An article in the New York Times indicated that if the alliance sends soldiers for faster deployment into the Russian-Ukraine war, NATO would be blurring a previous "red line" and could draw the United States and Europe more directly into the war.
Previously, the White House said it would not put American troops, including trainers, on the ground in Ukraine, a position that an administration official reiterated on Thursday. The administration has also urged NATO allies not to send their troops. However, Gen. Charles Q. Brown Jr., the chairman of the Joint Chiefs of Staff, said on Thursday that a NATO deployment of trainers appeared inevitable. "We'll get there eventually, over time," he said. But for now, an effort inside Ukraine would put "a bunch of NATO trainers at risk" and would most likely mean deciding whether to use precious air defenses to protect the trainers instead of critical Ukrainian infrastructure near the battlefield.

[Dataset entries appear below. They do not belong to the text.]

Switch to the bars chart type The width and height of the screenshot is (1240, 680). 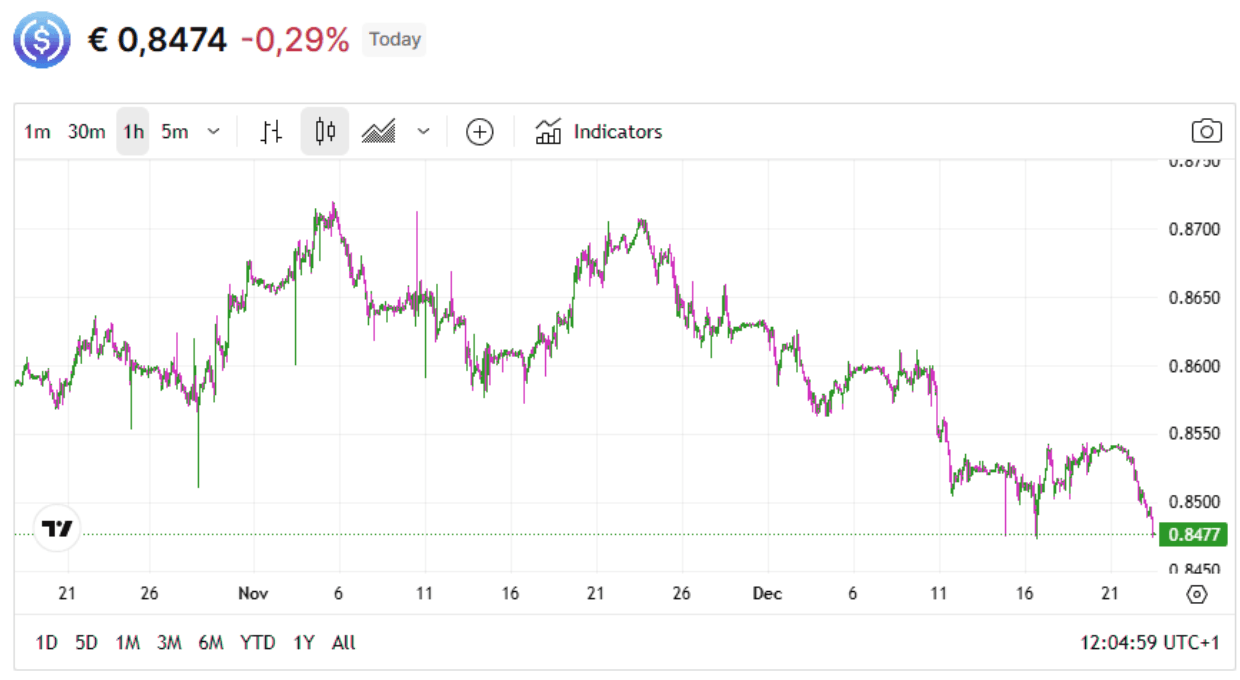coord(270,131)
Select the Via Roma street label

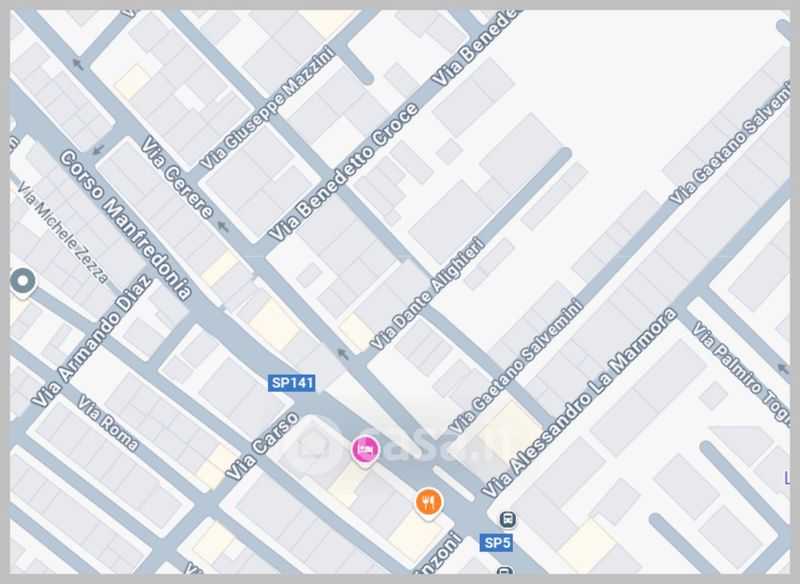click(108, 423)
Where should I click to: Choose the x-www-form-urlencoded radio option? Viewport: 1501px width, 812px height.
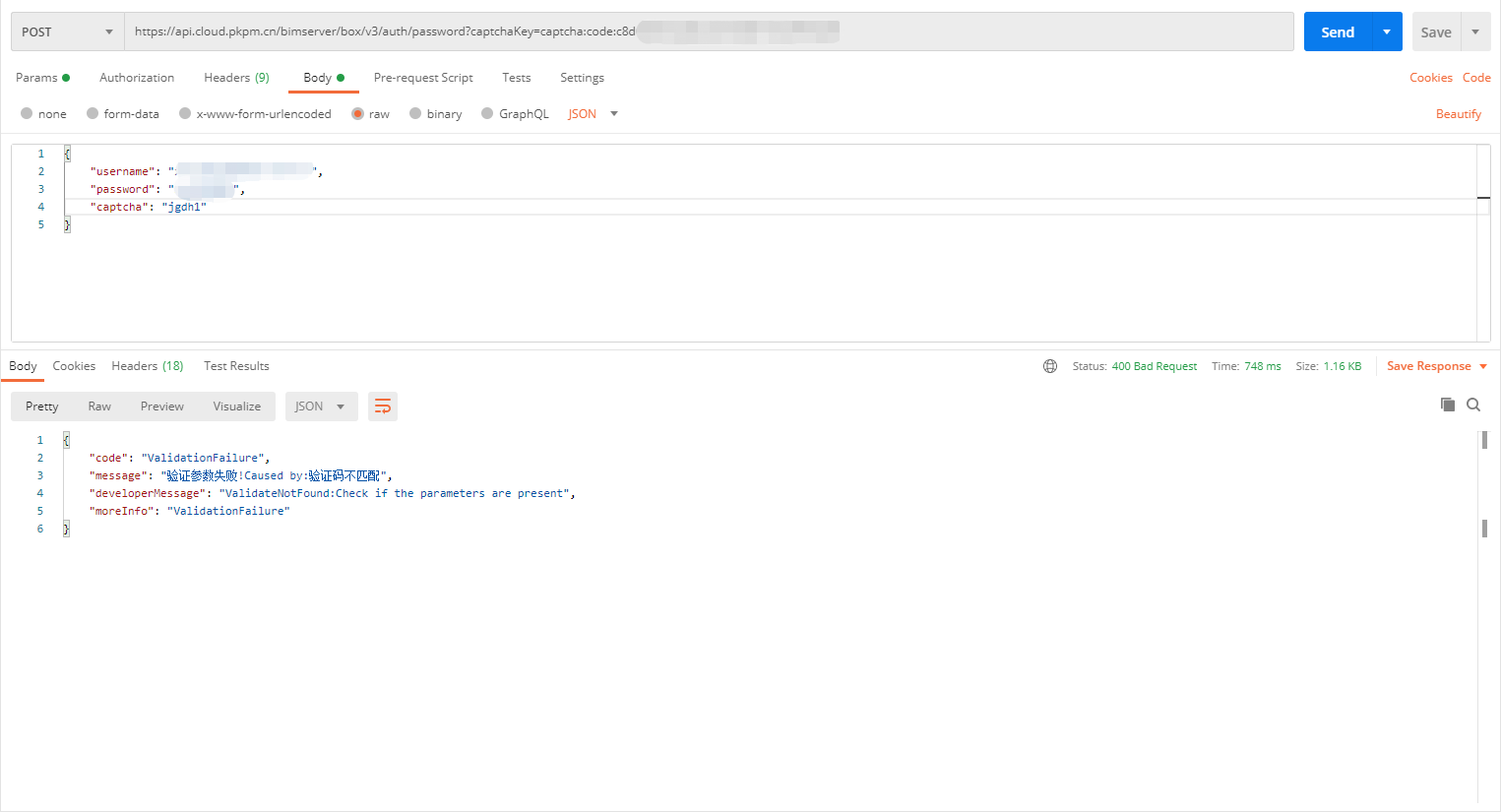185,114
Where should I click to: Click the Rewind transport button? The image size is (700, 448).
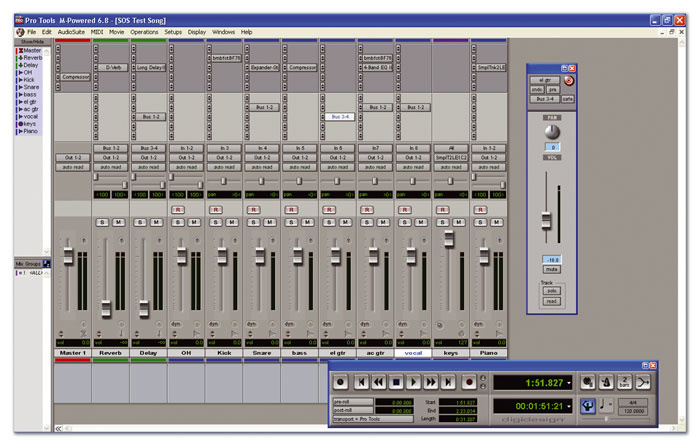pos(379,382)
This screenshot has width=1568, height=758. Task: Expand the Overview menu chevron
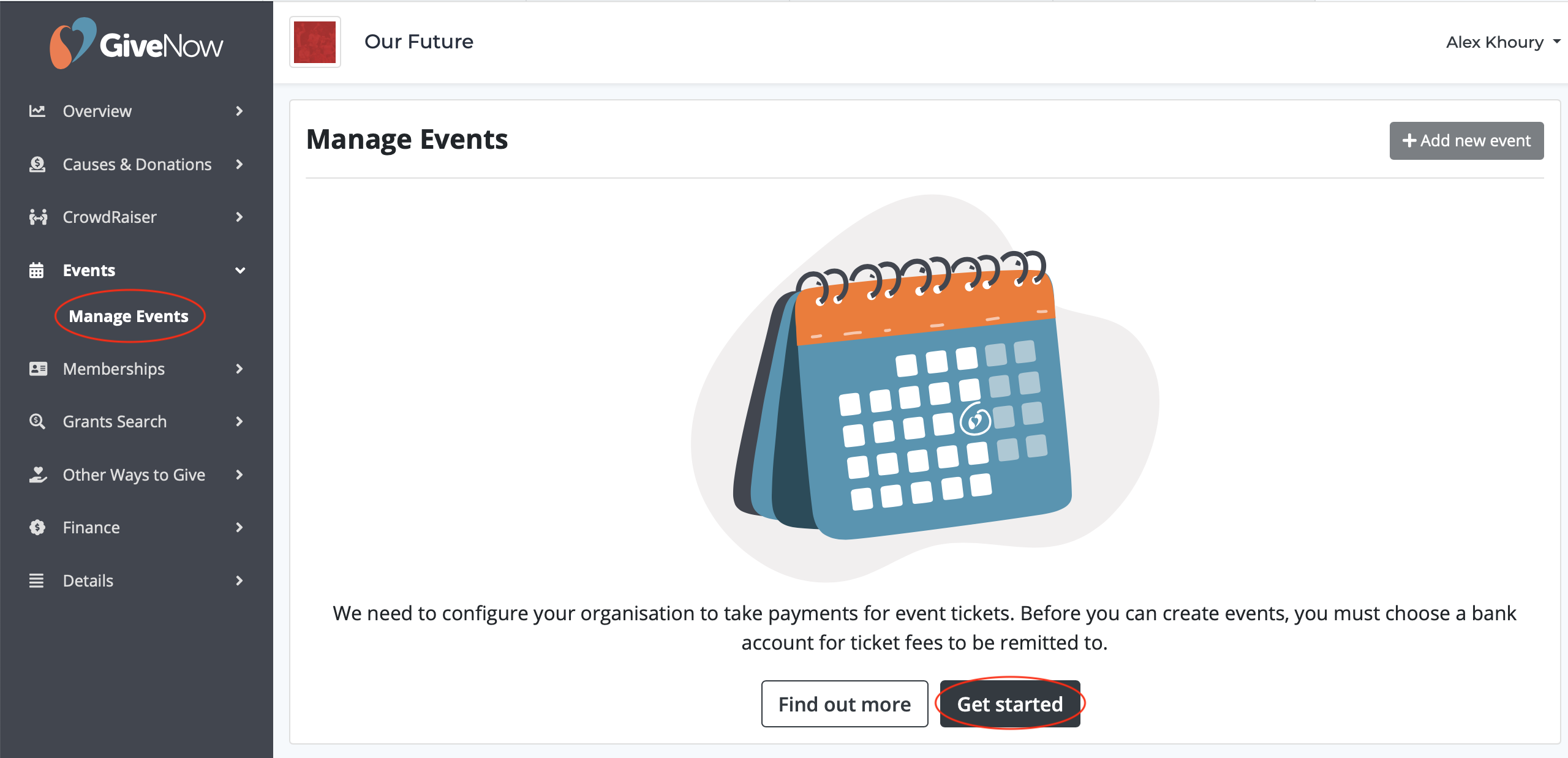(x=239, y=111)
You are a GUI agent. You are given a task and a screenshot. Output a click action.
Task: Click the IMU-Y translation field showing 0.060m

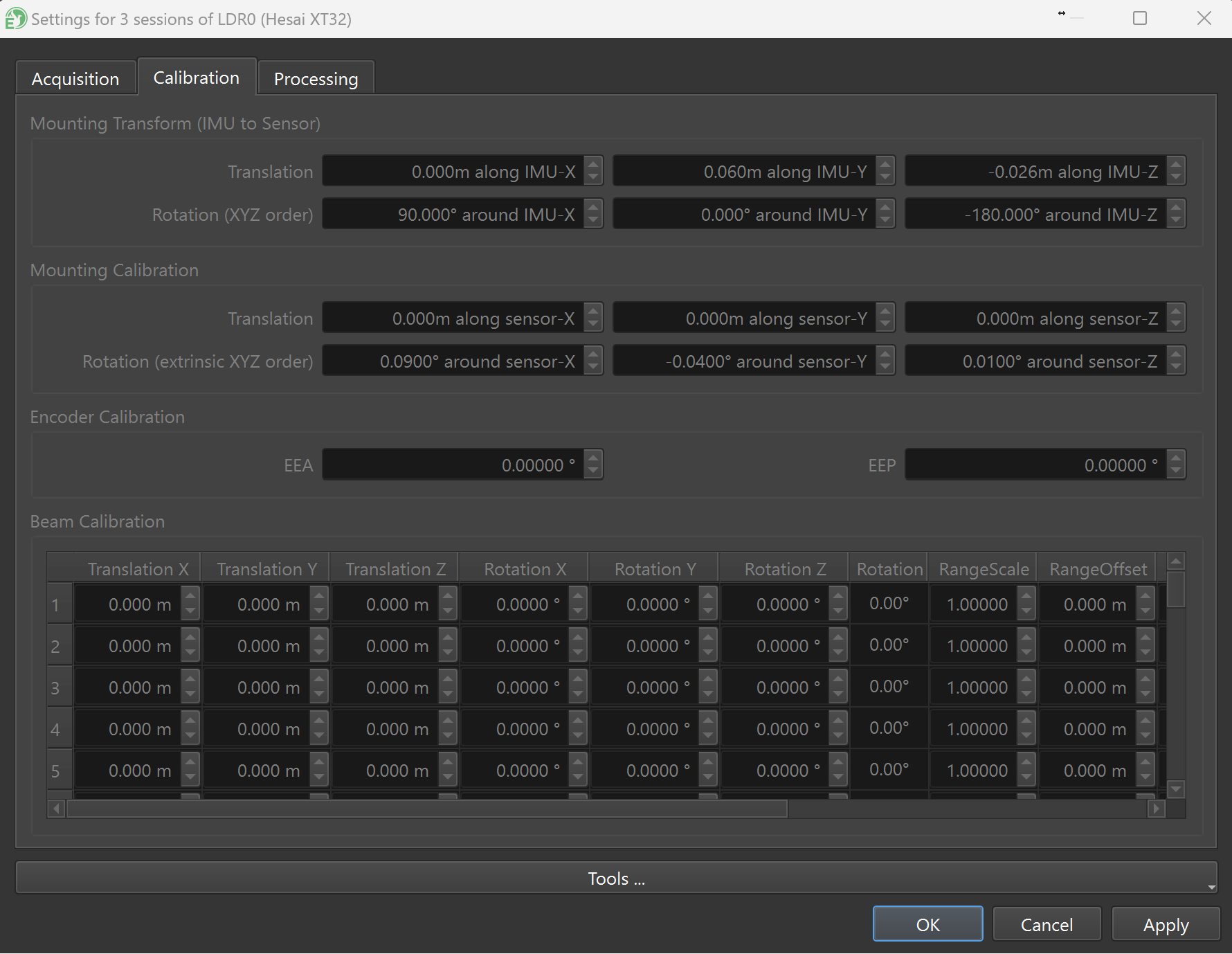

American instructors used to be part of a NATO training program in Yavorov, in western Ukraine but were withdrawn in early 2022. Russia has since struck the facility with missiles multiple times. NATO has also trained tens of thousands of Ukrainian troops in Germany, Poland, the U.K. and elsewhere. Western tactics proved less than adequate during the summer 2023 offensive, however. The Times has described the Ukrainian battlefield as "far different and more intense than what American forces have fought on in recent years."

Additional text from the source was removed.